# no more parking at camp perry



## blish123 (May 7, 2010)

Camp Perry Closed to Public Ice FishingNovember 10, 2015
Port Clinton, OH – Due to facility damage incurred as a result of excessive use during the 2014-15 ice fishing season, Camp Perry officials have determined it necessary to prohibit public use of the area for ice fishing from this date forward.Should conditions become feasible for ice fishing, parking access will be granted to guests staying overnight in a Camp Perry Lodging facility ONLY. Parking in designated areas will be authorized by display of facility-issued parking permits only. All others will be towed at the owner’s expense.

Posted on shanty town


----------



## fishingful (Apr 5, 2004)

Well that sucks if it's true. That's where we go out of. Got a link?


----------



## 74chrysler (Apr 9, 2008)

My friend called me a little bit ago and said he saw it on Facebook. There isn't anything that I can find posted on Camp Perry's website. I really hope this is false info.


----------



## fishingful (Apr 5, 2004)

I hope so to. It's 5 miles from my dad's house. People just need to stay off the beach.


----------



## 74chrysler (Apr 9, 2008)

I don't think the beach was ever the problem, it was parking in areas that were not supposed to be parked in. Oh and the trash that was in those parking areas too.


----------



## fishingful (Apr 5, 2004)

We talked to the lady in the office one day. She said it was a combination of it all. But the beach was one of the main things. Last trip of last year there were only 4 rigs in the lot. Everyone went to the Crain area. We still limited out. Too many people driving over fish to get miles out.

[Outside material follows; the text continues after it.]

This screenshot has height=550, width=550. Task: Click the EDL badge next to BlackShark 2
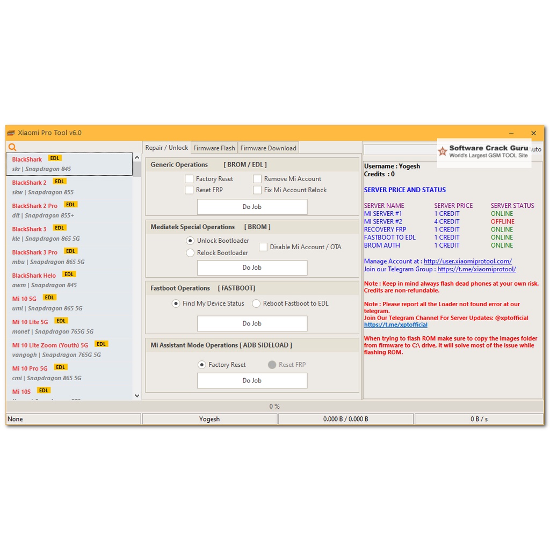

If it is true there will be some more really early mornings in my future. Picking up bait the night before.


----------



## fishingfool101 (Mar 2, 2014)




----------



## fishingfool101 (Mar 2, 2014)

Check this out. Blish123 is right


----------



## fishdealer04 (Aug 27, 2006)

I have never gone out of Camp Perry, only Catawba and Crane, but with how hard it is to park at either one of the those locations when Camp Perry was open things will get a whole lot more crowded now. Very early mornings now like Fishingful said.


----------



## Carpn (Apr 5, 2004)

Its unfortunate that people acting like idiots with complete disrespect for the area ruined it. Perry was a great access point for the lake and with it gone the other areas are sure gonna get crowded. I'd like to see em sell permists or something to recoup their costs for the influx of people usiing their facilities but obviously they've made up their minds.


----------



## fishingful (Apr 5, 2004)

I guess they did sell permits at one time. I don't know why they don't do that. With the amount of people that come up on a good year that's a cash cow.


----------



## laynhardwood (Dec 27, 2009)

Why is it so hard for some people to not litter and destroy other people's property?


----------



## Scum_Frog (Apr 3, 2009)

Problem is you have idiots ruining it for everyone like always.....people leaving trash, parking in the grass leaving ruts and so forth......90% of the time if I fished on the weekend I would take a left at the dead end and park In the parking lot up on the right....it was away from the crowd and you could ride the road all the way back to the launch and you weren't up each others you know what. I would now be half tempted to pay and stay the night.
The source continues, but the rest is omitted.